An overall aim with this work to demonstrate the possibility of using a richer vocabulary of interest point detectors for image-based matching and recognition, beyond Laplacian, difference-of-Gaussians or Harris/Harris–Laplace points, which are the most commonly used features today.

Regarding the choice of differential entities, we have presented both theoretical and experimental support advocating the use of affine covariant differential entities or approximations thereof. Concerning the selection of significant image features, we have advocated for including the behaviour of image structures over scale in significance measures of feature strength, specifically by integrating local evidence over their lifetime across scales. On a poster dataset and for systematic experiments over synthetic affine image deformations (not reported here), this mechanism has been demonstrated to lead to better selection of interest points.
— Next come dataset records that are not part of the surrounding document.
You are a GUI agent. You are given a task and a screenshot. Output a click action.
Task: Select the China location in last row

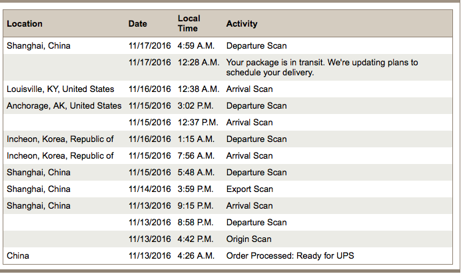coord(18,255)
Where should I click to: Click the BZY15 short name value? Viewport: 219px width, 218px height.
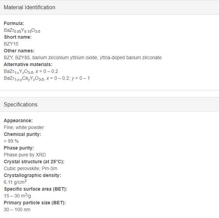[x=11, y=44]
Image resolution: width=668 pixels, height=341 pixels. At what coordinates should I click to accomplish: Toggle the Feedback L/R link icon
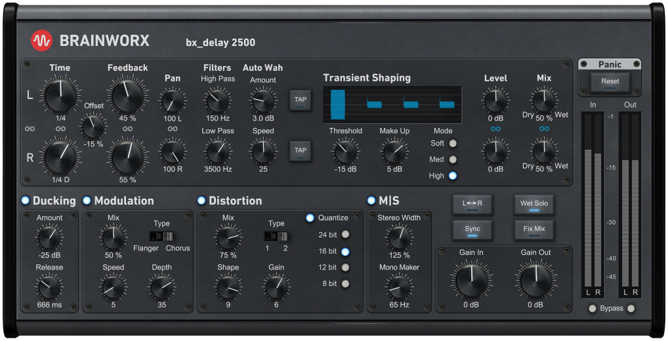[x=128, y=129]

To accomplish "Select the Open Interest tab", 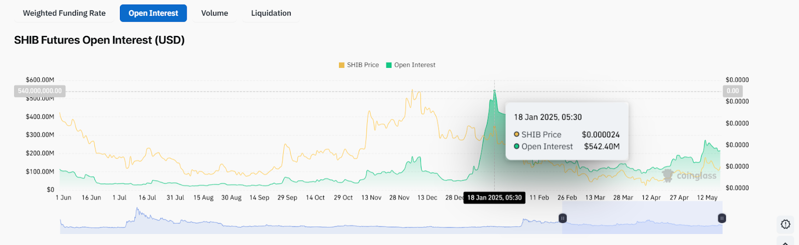I will click(x=153, y=13).
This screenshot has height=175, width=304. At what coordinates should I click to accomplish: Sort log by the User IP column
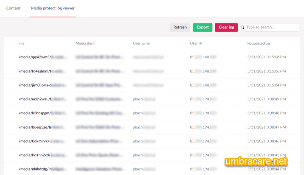195,43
Further work would should however be performed to explore these properties experimentally, preferably on more extensive 3-D datasets from natural scenes, for which however the definition of a proper ground truth may constitute a challenge by itself. In situations with occlusions or other true 3-D effects, it should specifically be investigated if scale selection from local extrema over scale along each feature trajectory is preferable over scale selection by weighted averaging over scale, by being more local and less sensitive to interference with neighbouring image structures. Concerning the definition of a significance measure of interest points, there are also other degrees of freedoms to explore in how feature evidence should be accumulated over scale e.g. by statistical measures while respecting scale invariance.

From such a context, the proposed framework for generalized scale-space interest points should be seen as defining a theoretical structure by which richer sets of interest point detectors can be considered and be specifically adapted to different computer vision applications, with additional degrees of freedoms to explore regarding (i) the choice of differential entities for interest point detection, (ii) scale selection mechanisms and (iii) ways of ranking interest points on significance to enable automatic selection of repeatable subsets of sparse interest points for applications in which the number of interest points must be kept low because of the computational complexity of later stage processes.
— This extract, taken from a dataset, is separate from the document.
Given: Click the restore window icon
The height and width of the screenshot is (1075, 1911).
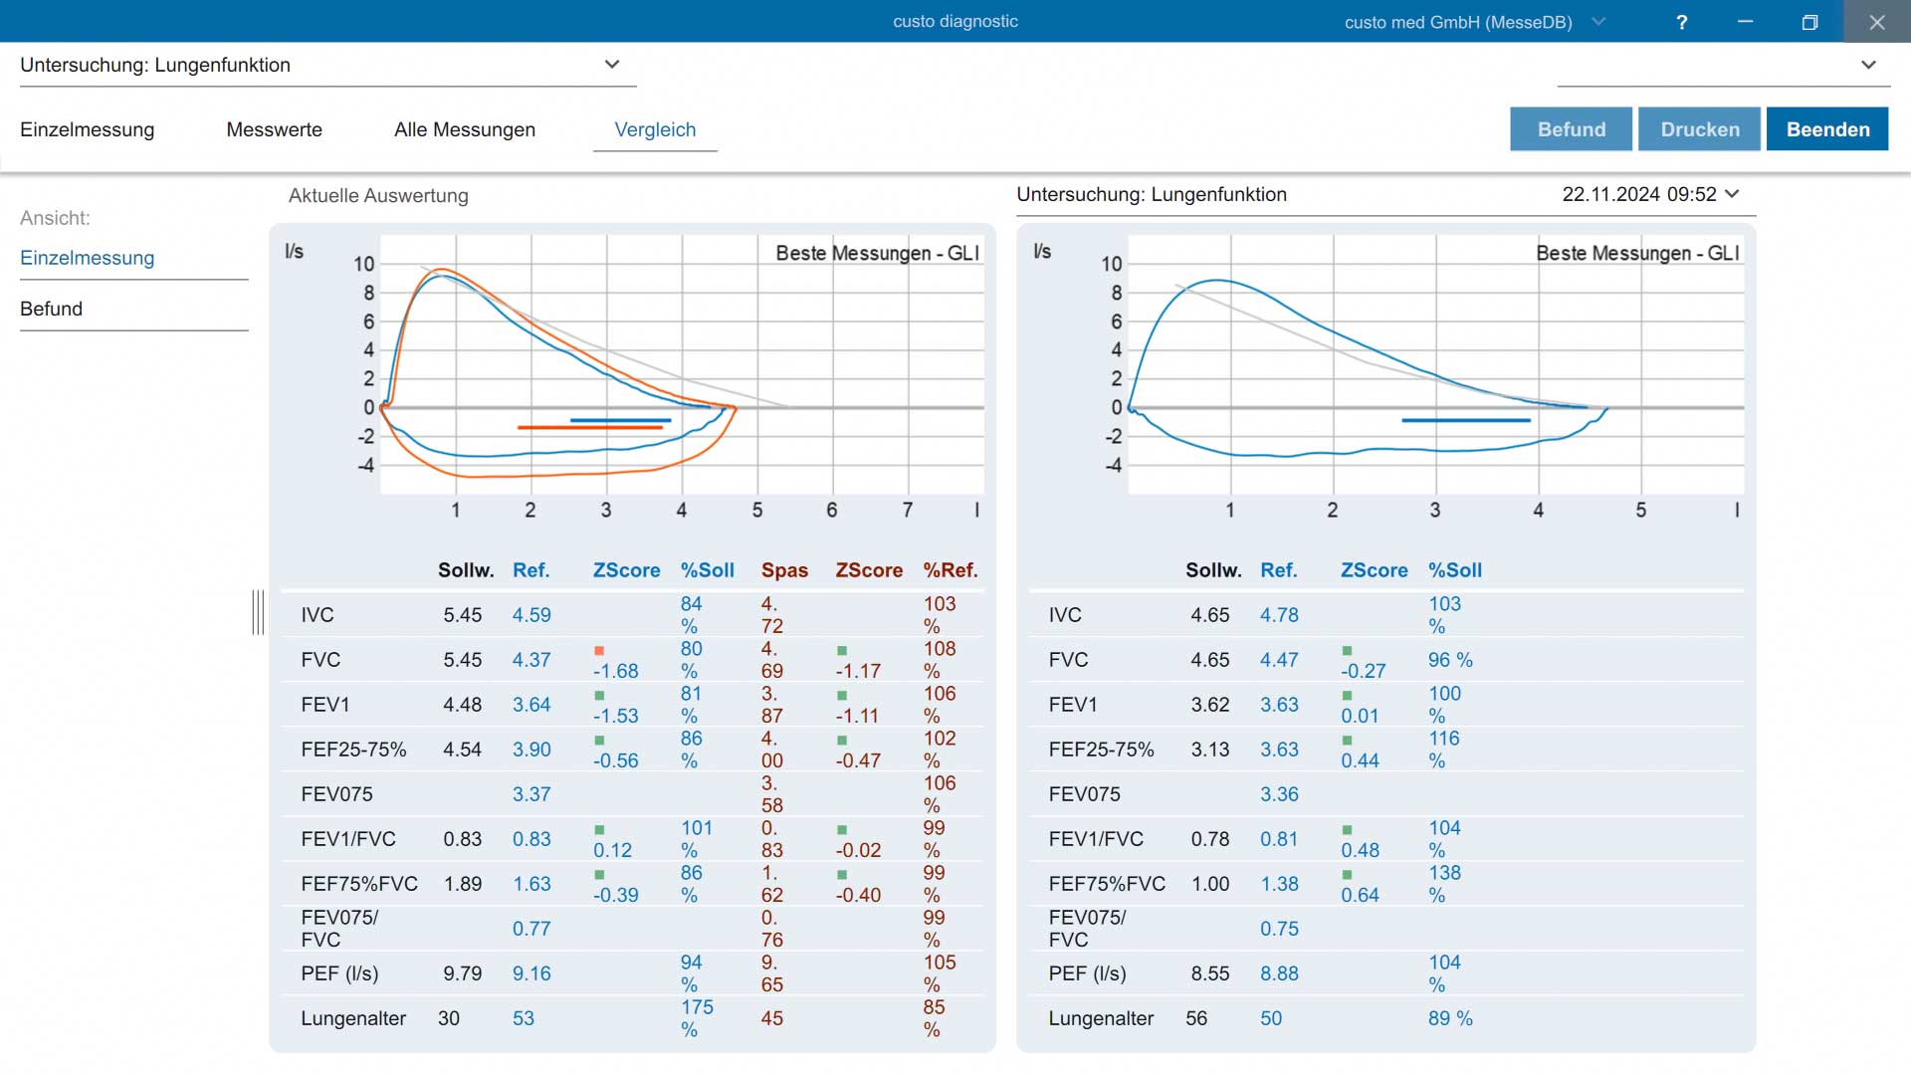Looking at the screenshot, I should 1809,22.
These generalized scale-space interest point detectors can also be complemented by affine shape adaptation to enable affine invariant interest points and image descriptors. Specifically, we could expect that by initiating the affine shape adaptation process from determinant of the Hessian \(\det {\mathcal {H}}_{norm} L\) or Hessian feature strength measures \({\mathcal {D}}_{1,norm} L\) or \(\tilde{\mathcal {D}}_{1,norm} L\) interest points should make it possible to handle image deformations outside the similarity group in a better manner than e.g. Laplacian \(\nabla _{norm}^2 L\), difference-of-Gaussians or Harris–Laplace interest points.

More generally, we do in a similar way as in [90, 101] argue that qualitative scale information extracted in a bottom-up processing stage, as done by scale invariant feature detection and/or a scale-space primal sketch, may serve as a guide to other visual processing stages and may simplify their tasks. For example, the scale tuning of other early visual processing at scale levels proportional to the detection scale of scale-invariant image features constitutes one such domain of applications [111]. Since all the interest point detectors proposed in this work are scale invariant, it follows that the associated scale estimates obtained from these can be used for normalizing other visual operations with respect to scale or size variations, and that the corresponding derived visual representations will therefore also be scale invariant.

In a similar way as the SIFT descriptor has been extended to colour images by several authors (Bosch et al. [17], van de Weijer and Schmid [155], Burghouts and Geusebroek [24], van de Sande et al. [138]), we propose that the generalized interest points presented here can be integrated with colour extensions of the SIFT descriptor or other image descriptors to increase their discriminative properties.